Saved entries
>>>>>
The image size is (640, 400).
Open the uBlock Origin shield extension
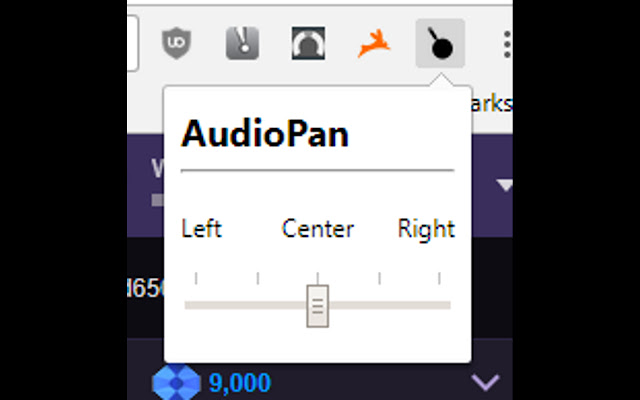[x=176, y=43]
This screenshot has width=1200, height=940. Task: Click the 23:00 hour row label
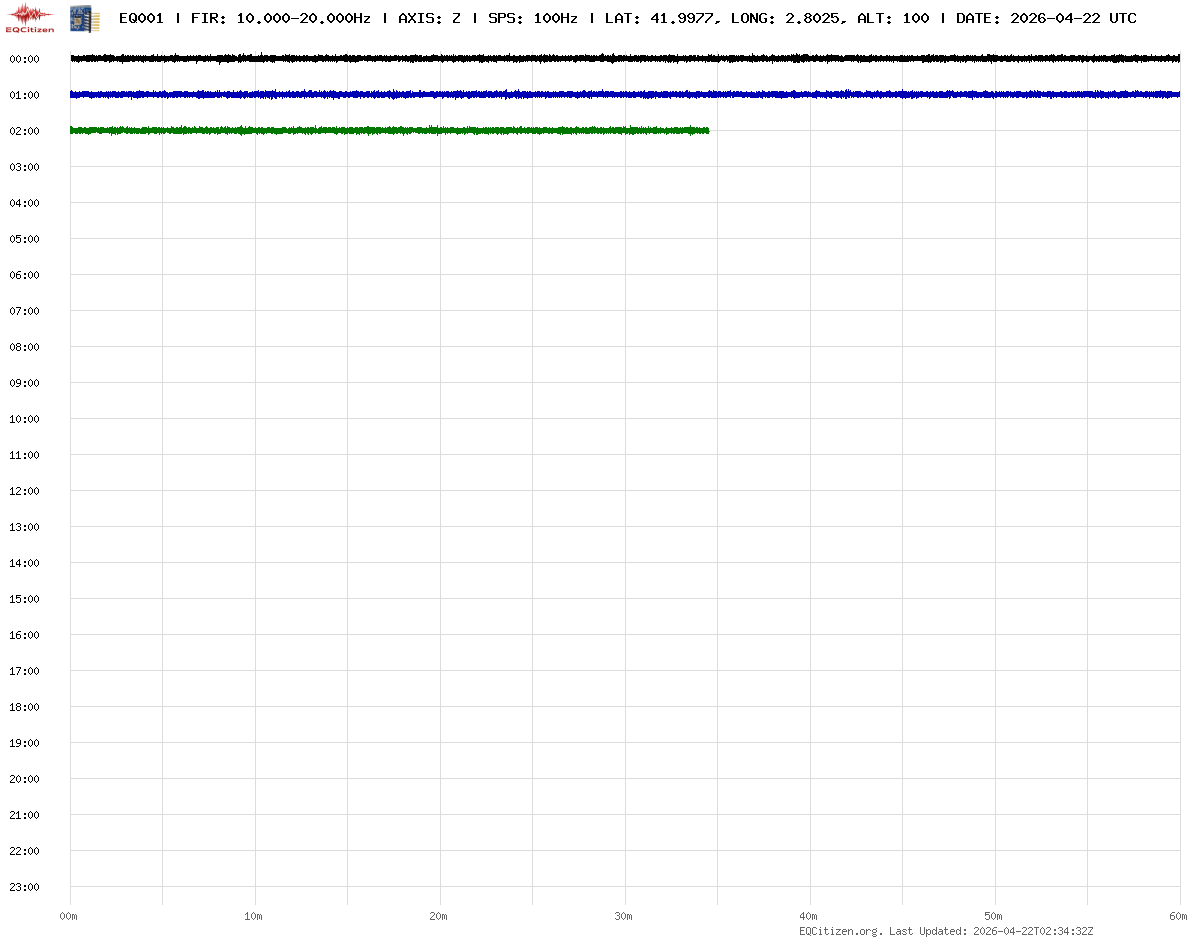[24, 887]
<<<<<
>>>>>
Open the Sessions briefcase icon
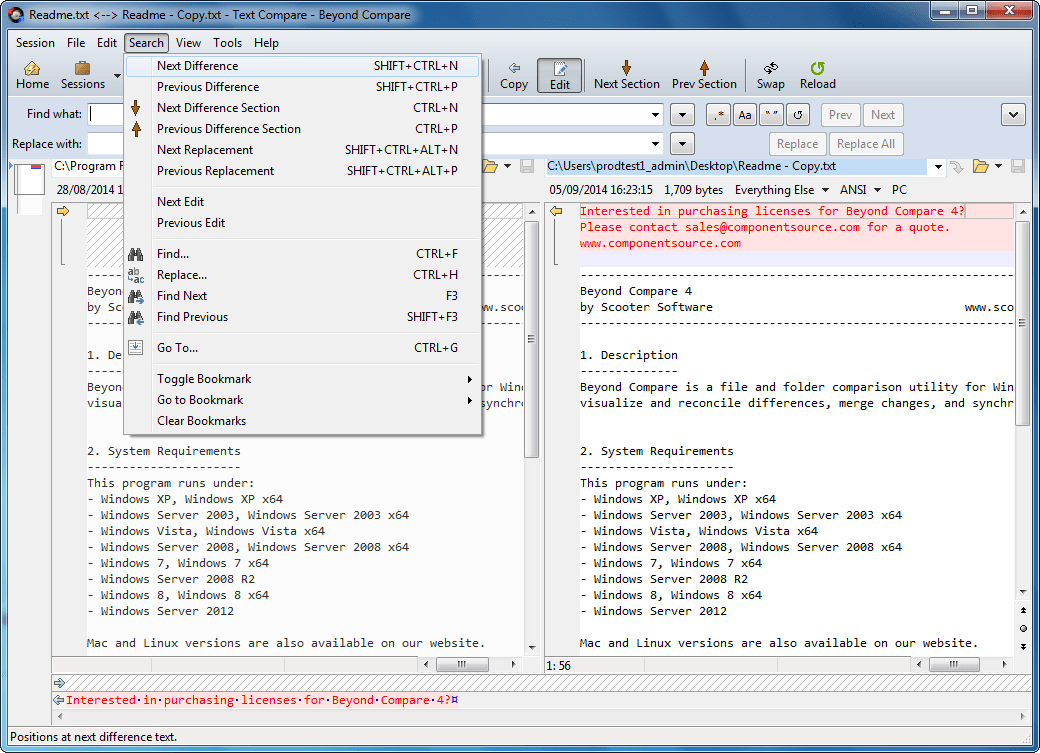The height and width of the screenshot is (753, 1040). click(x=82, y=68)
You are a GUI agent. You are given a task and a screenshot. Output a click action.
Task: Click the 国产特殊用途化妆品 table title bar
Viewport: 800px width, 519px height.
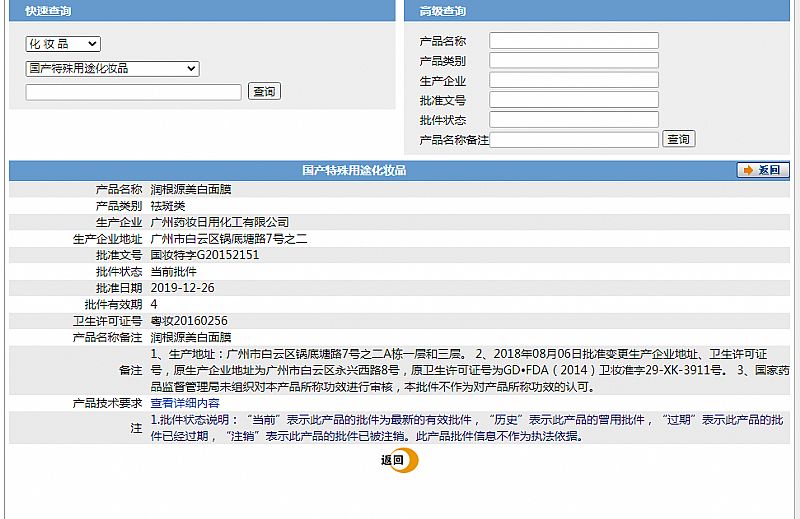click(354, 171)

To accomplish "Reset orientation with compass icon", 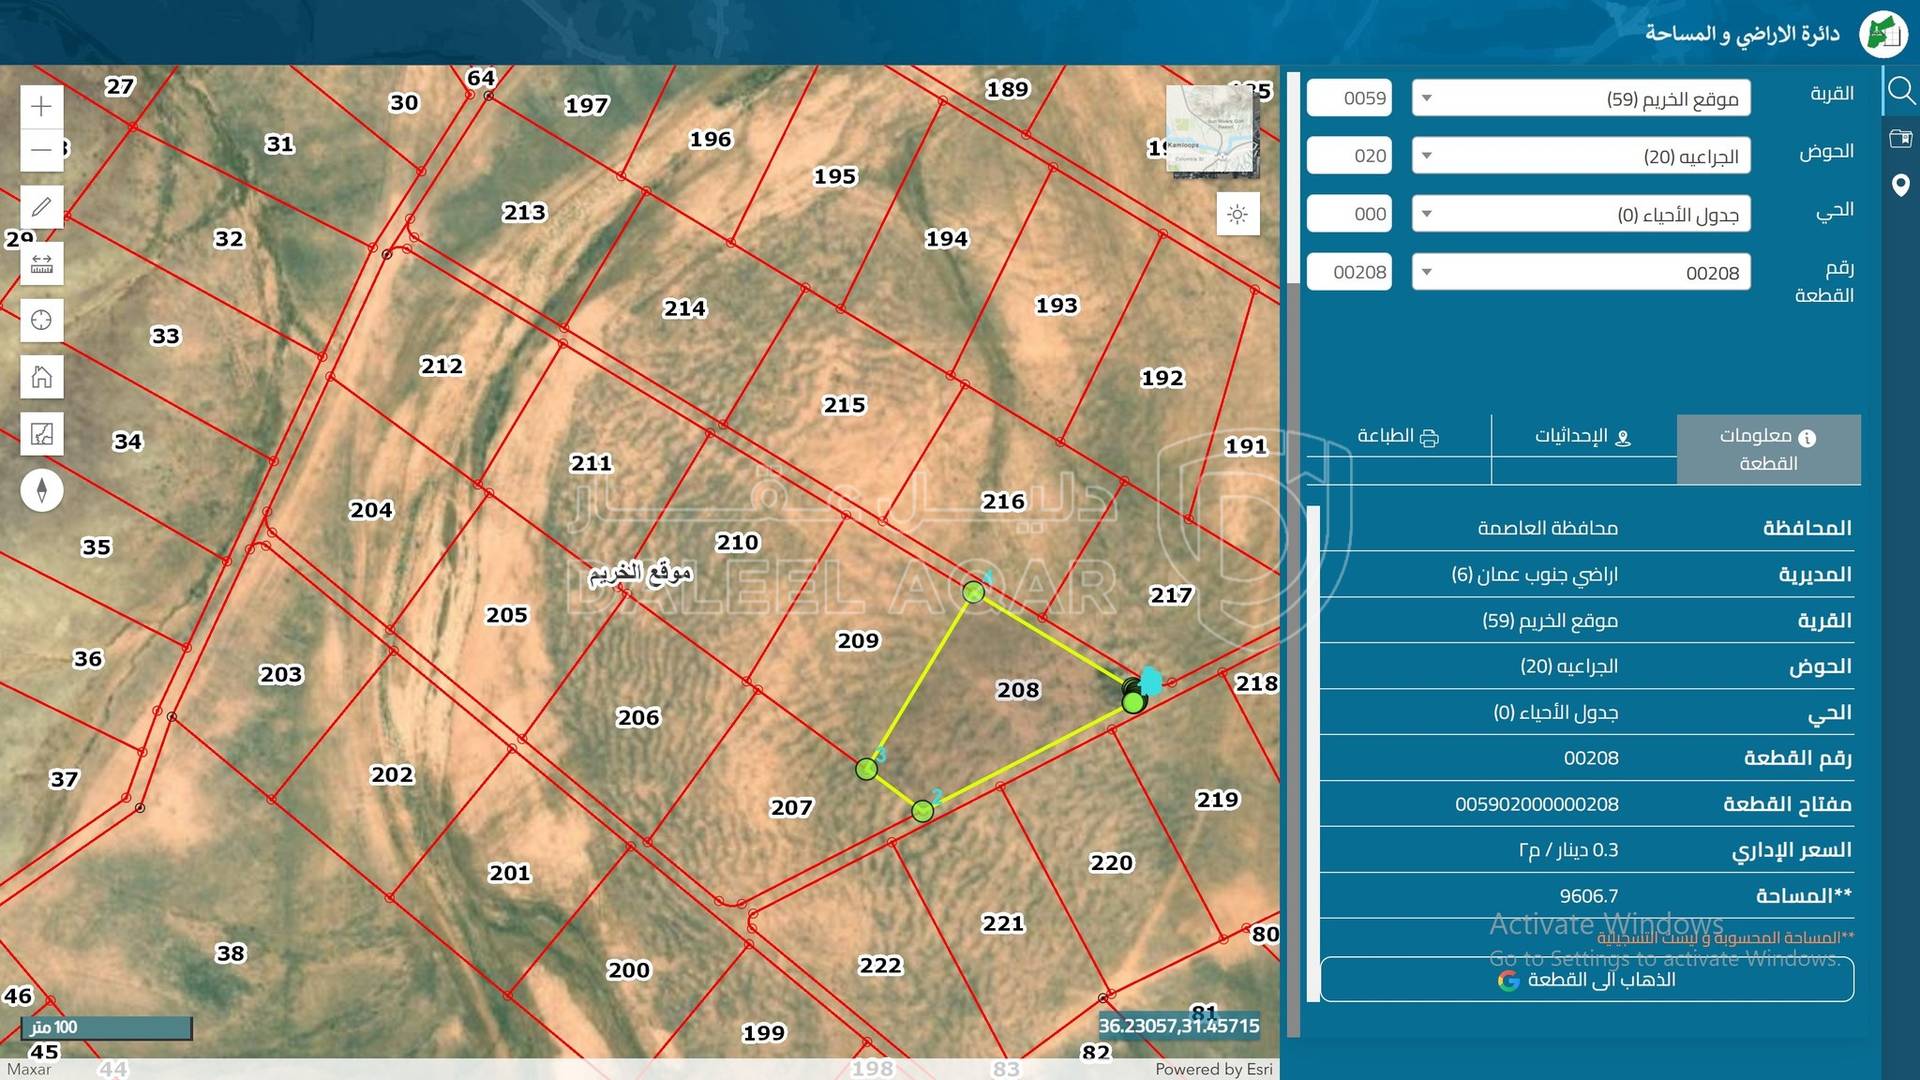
<<<<<
>>>>>
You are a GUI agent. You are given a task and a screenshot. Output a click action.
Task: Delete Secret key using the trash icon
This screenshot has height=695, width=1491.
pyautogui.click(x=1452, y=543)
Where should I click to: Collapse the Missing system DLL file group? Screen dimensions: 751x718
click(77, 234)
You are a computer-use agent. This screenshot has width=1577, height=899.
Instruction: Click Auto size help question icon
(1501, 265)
<<<<<
**Description of the task**
Update the material between the lines holding "You are a computer-use" and "(1501, 265)", inclusive, changing "computer-use agent" to "GUI agent" and leaving all else the same.

**Solution for this task**
You are a GUI agent. This screenshot has width=1577, height=899.
Instruction: Click Auto size help question icon
(1501, 265)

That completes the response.